Durante entrevista ao CB.Poder — parceria do Correio com a TV Brasília, ele afirmou que a decisão gera insegurança para o setor e pode provocar impactos sobre o emprego e o faturamento do comércio nacional.
“O varejo é a mola propulsora para iniciar um negócio. Hoje, quem tem uma grande rede de lojas, um dia, começou com um pequeno negócio, gerando emprego e renda na nossa cidade. É um dos maiores geradores de empregos, ficando apenas atrás do Governo do Distrito Federal (GDF)”, afirmou em conversa com os jornalistas Samanta Sallum e Ronayre Nunes.
De acordo com o dirigente, o anúncio do governo federal foi recebido de forma negativa pelo comércio varejista. “Isso foi uma decisão que nos pegou de surpresa de forma negativa, como um balde de água fria para os geradores de emprego”, declarou.

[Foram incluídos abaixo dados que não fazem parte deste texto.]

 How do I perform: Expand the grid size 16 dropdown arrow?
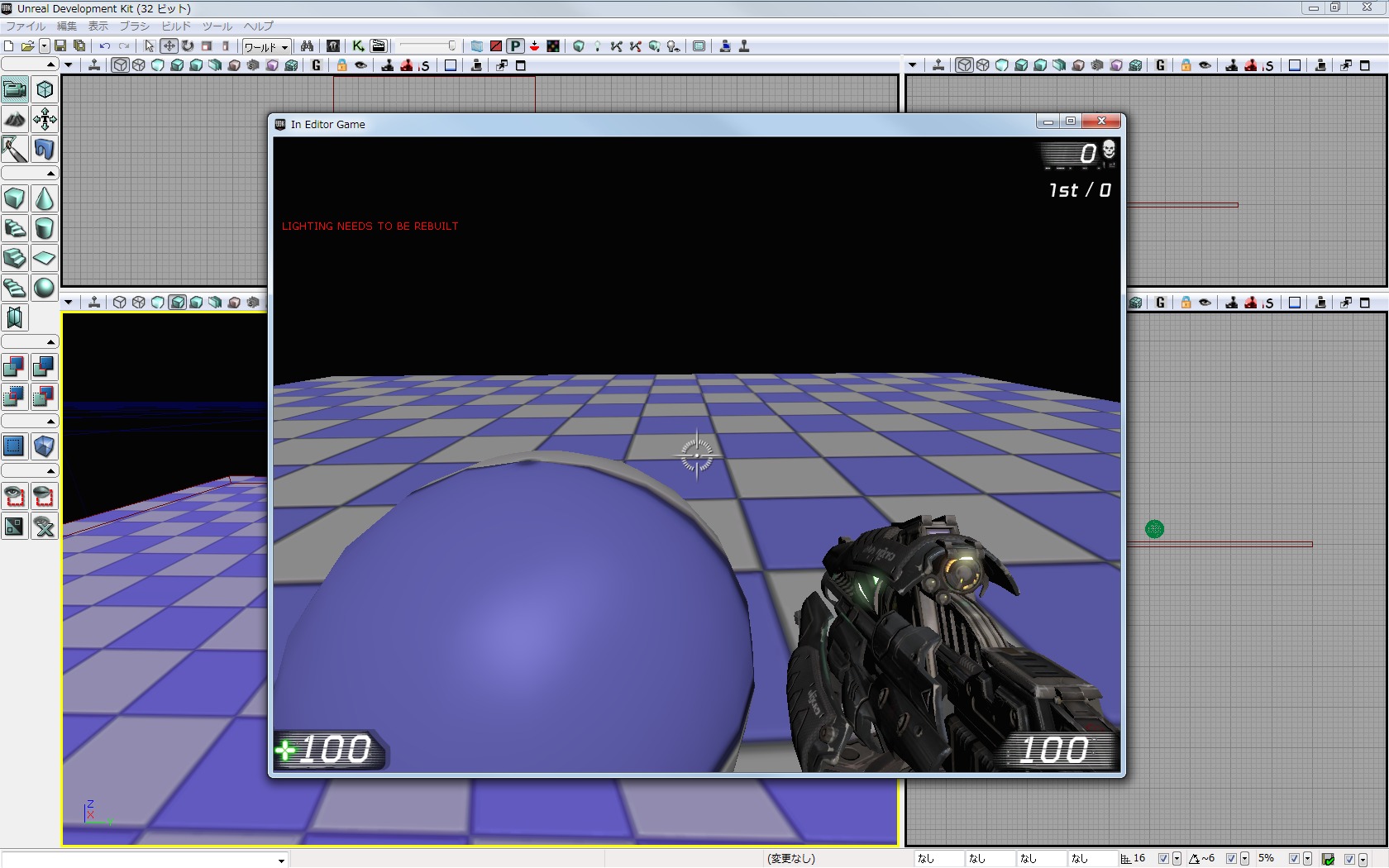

Medida favorece empresas estrangeiras
Abritta citou a forte atuação Confederação Nacional da Indústria (CNI) em 2024 para afirmar que a cobrança de 20% sobre compras internacionais havia reduzido perdas de faturamento do comércio nacional e ajudado a preservar empregos. Segundo ele, a retirada da taxação tende a favorecer plataformas estrangeiras de comércio eletrônico.
“O varejista já luta com o IPTU (Imposto Predial e Territorial Urbano), aluguel, altas taxas de juros e problemas de falta de mão de obra. De uma hora para outra, por meio de uma medida populista, o governo retira essa taxa”, disse.
O presidente do Sindivarejista também afirmou que a mudança pode afetar a competitividade do varejo brasileiro diante de empresas internacionais de e-commerce.